- [Text to read]:
-- Start --

New equipment - to replace your equipment (as jpocket mentioned and is quite correct) you will need to invest money. This money can only come from profit or debt. That is, in a normal business if you haven't set aside enough profit to purchase replacements, you will need to take a loan. If you do set the funds aside, as profit, you will need to pay taxes before you can spend the money, and then you will only be able to expense the depreciation. Proper evaluation of this (what I have simplified) analysis will show you how much profit you need on each dollar.

-- End --

- [Data]:
-- Start --

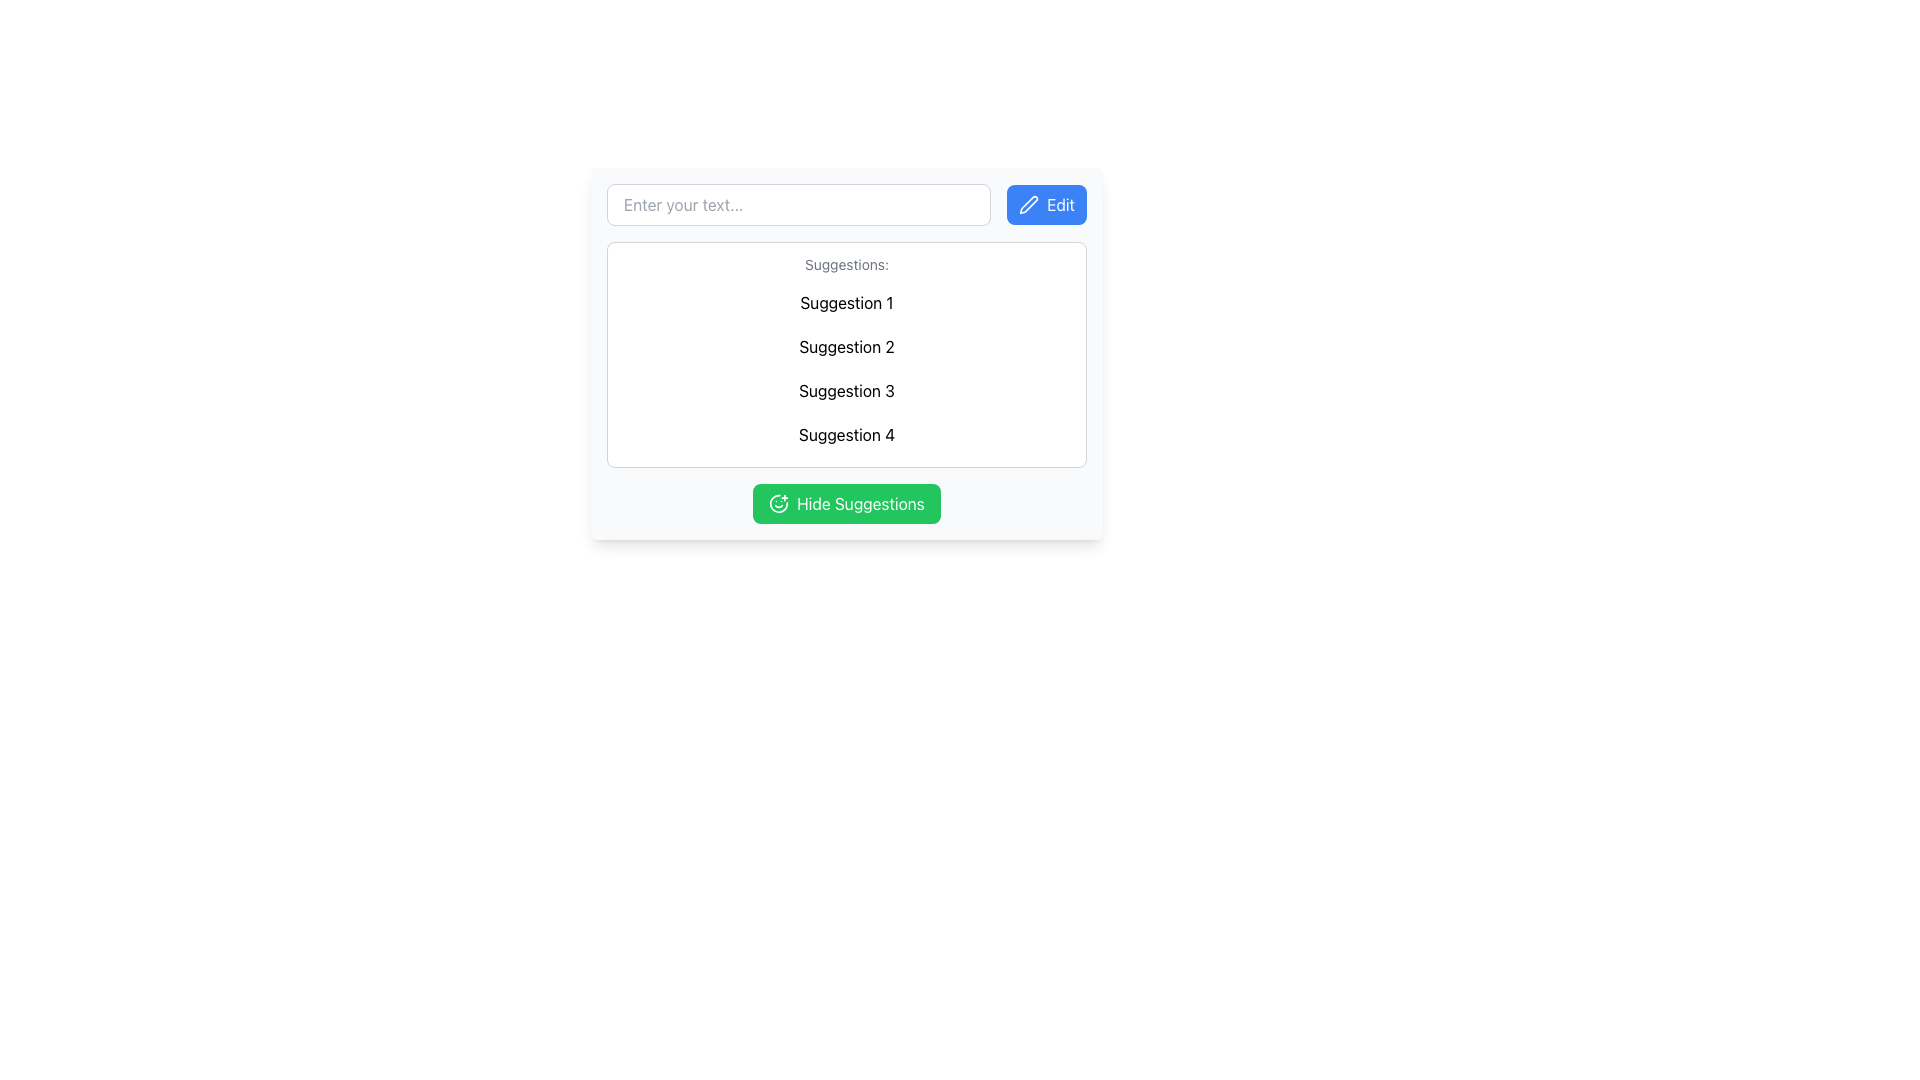  I want to click on the text element reading 'Suggestion 3' which is styled with padding and rounded corners, located within a suggestion box, so click(846, 390).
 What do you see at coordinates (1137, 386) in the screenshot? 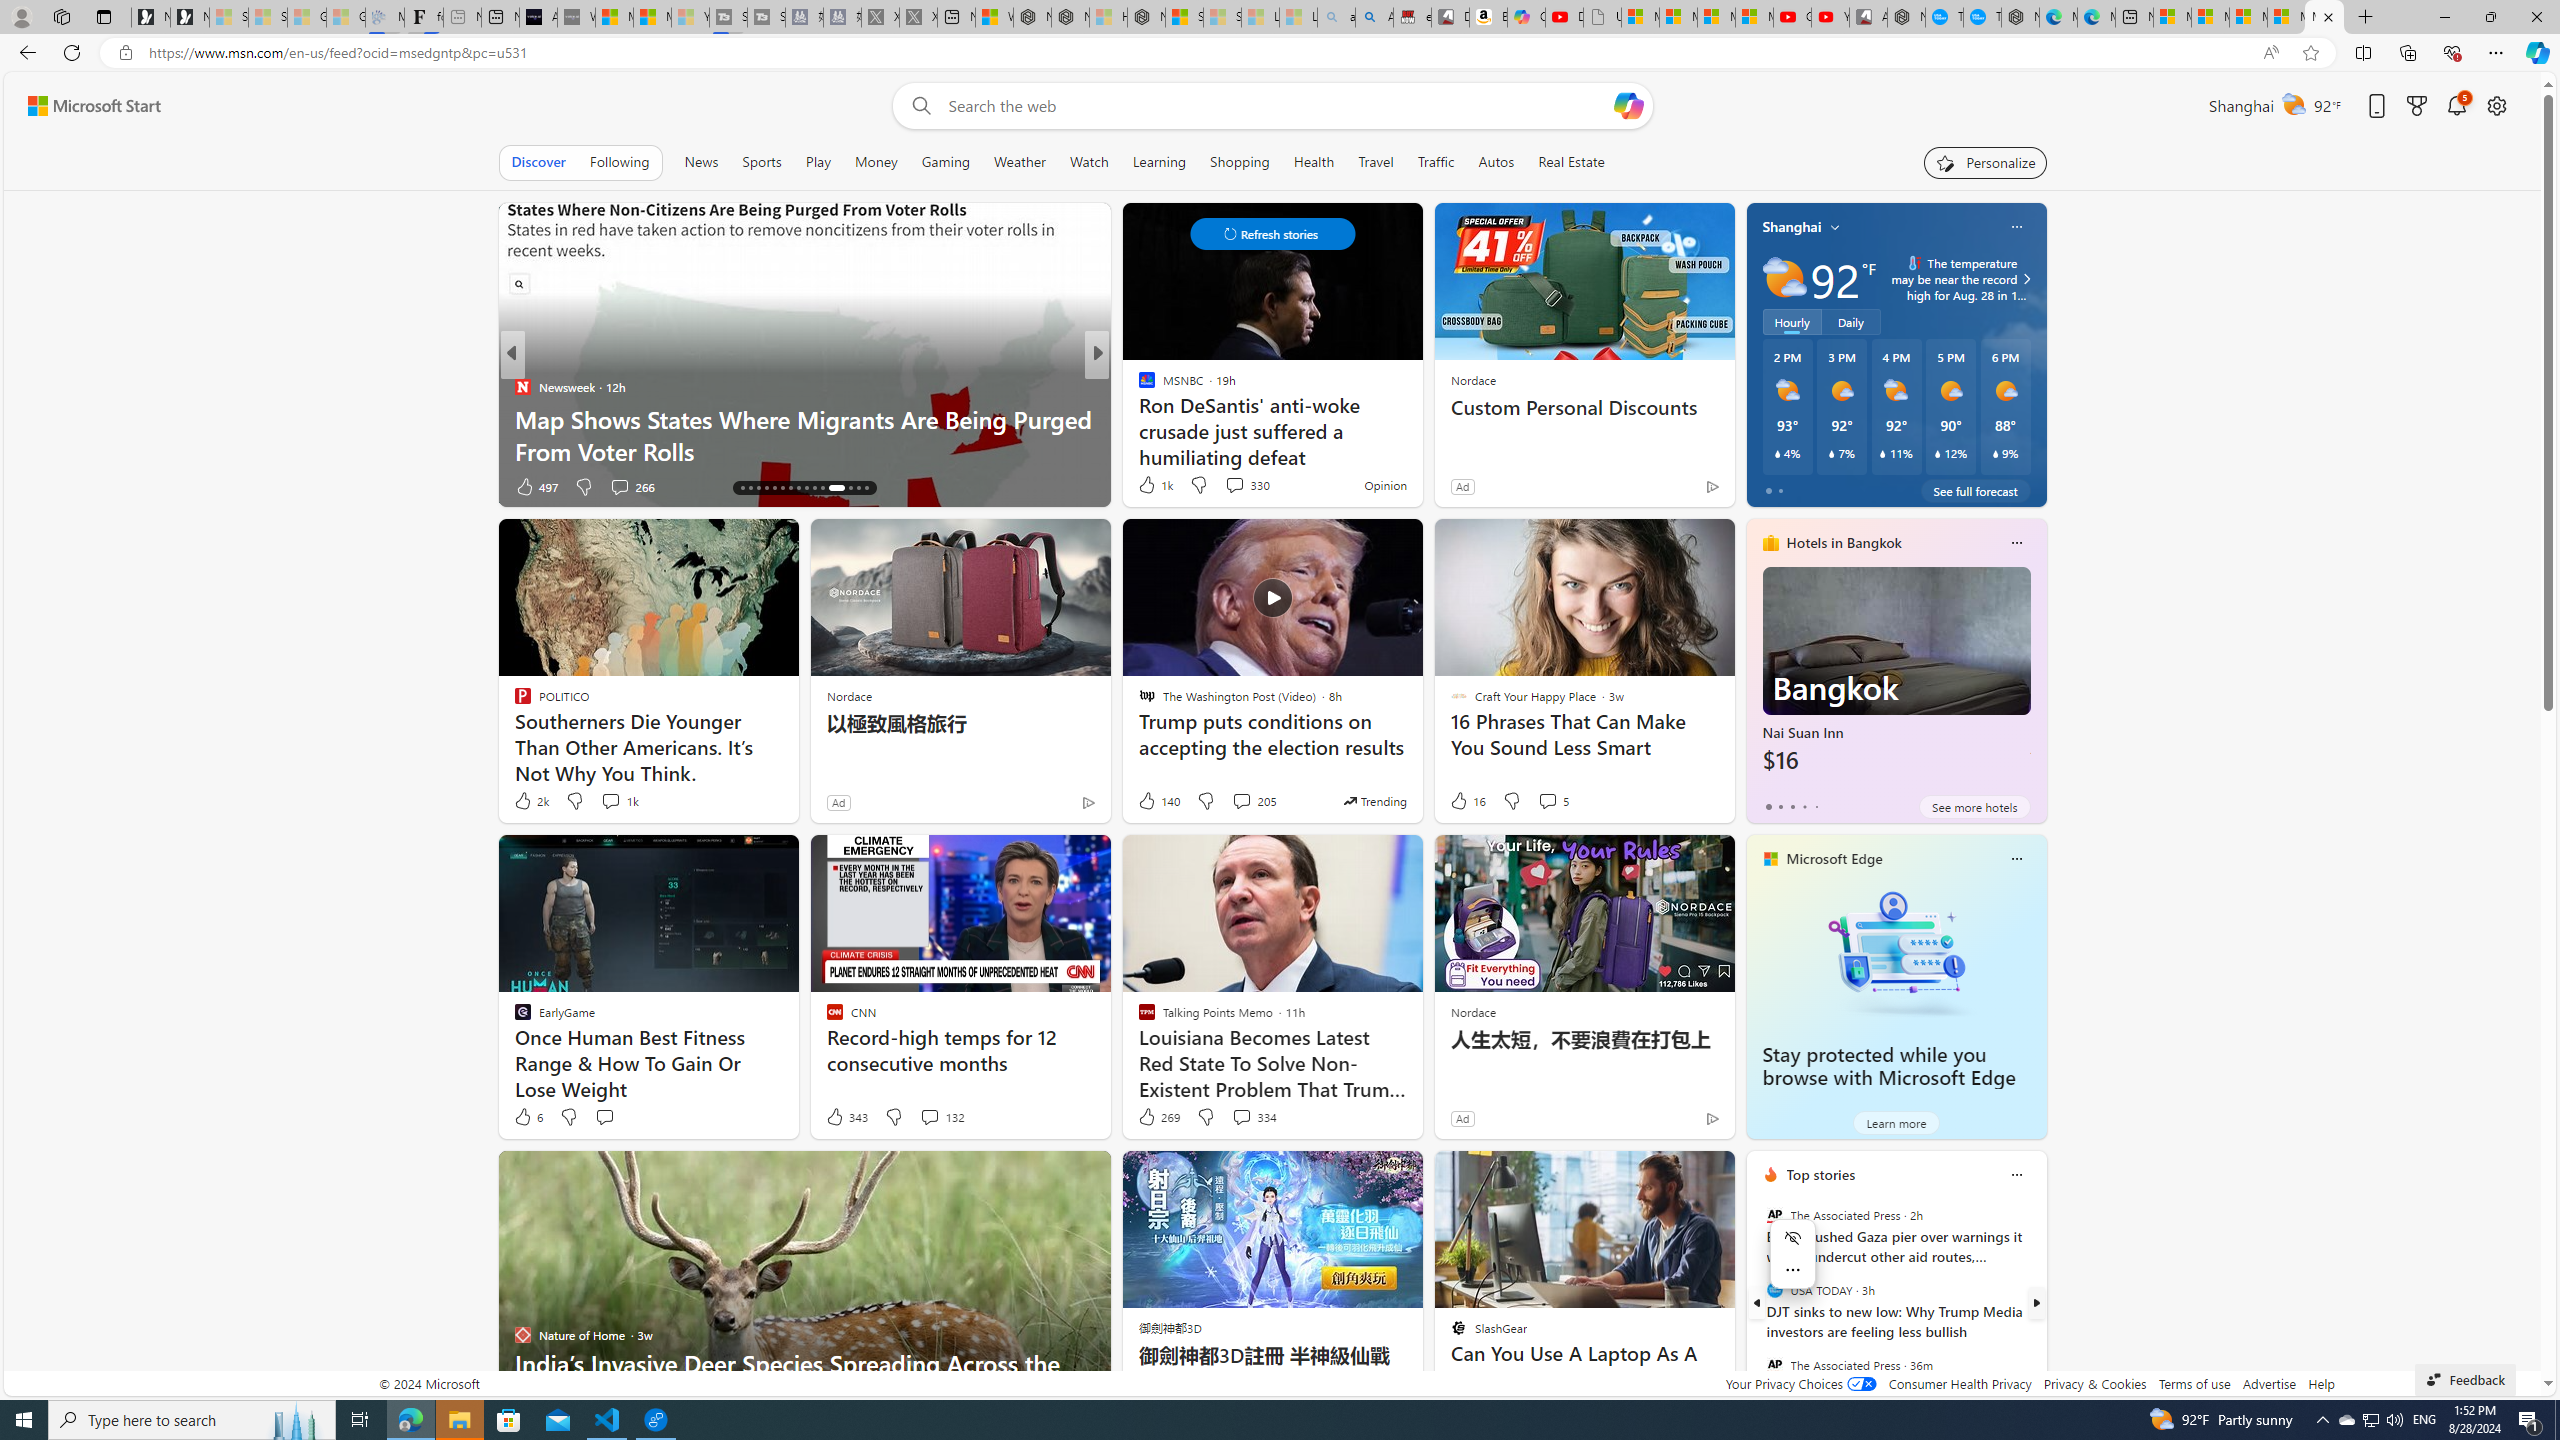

-- End --

- [Challenges]:
[a] Decide whether each statement below agrees with the post on replacing equipment. Answer yes or no for each, quoting the deciding words of the post.
(i) Money for new equipment can come only from profit or from debt.
(ii) Funds set aside as profit can be spent before any taxes are paid on them.
(iii) The writer describes the analysis given as simplified.
[b] Give a continuation of the post on replacing equipment, starting right after its last sentence.

- [The replies]:
[a]
(i) Yes: "This money can only come from profit or debt."
(ii) No: "you will need to pay taxes before you can spend the money"
(iii) Yes: "what I have simplified"

[b]
What have you done to be able to adequately provide a customer with a lower price? I have to suspect that you evaluated your current truck payment, cash payment to some helpers, and some materials costs. This isn't really enough to sustain a business, quite frankly. Did you think about insurance or other overhead? I actually had a smaller contractor explain that he could take on a bigger place at less cost than me because I seemed to have more overhead. I agreed that I may have more overhead, in general - a shop, a big insurance policy, machines, trucks, etc. However, I could truly offer a lower price to the customer, because I've already purchased the trucks, I already have the loaders, I've already positioned (20+) employees. In a sense I am in a better position to run efficiently. BUT.....why would I want to pass that along to a customer? What does that do to help me or my employees, or my business plan. Sure it could put food on the table, but if you need food on the table, go do subcontracting work for somebody.

Anyhow, I had a couple of minutes, so I though I would write out some thoughts. Look for my book in a few years (LOL).


----------



## Mdirrigation (Dec 12, 2003)

ghosttridder said:


> well i'm new to this business, but i have been thinking . Now i signed up for 675 per occurance over 2" of snow. and i believe this is a steal deal for them because normal people charge like over 1200 bucks. I have to plow 5 courts about the size of 2 1/2 basketball courts. go figure, i wanted more money but i'm not a good negotiator.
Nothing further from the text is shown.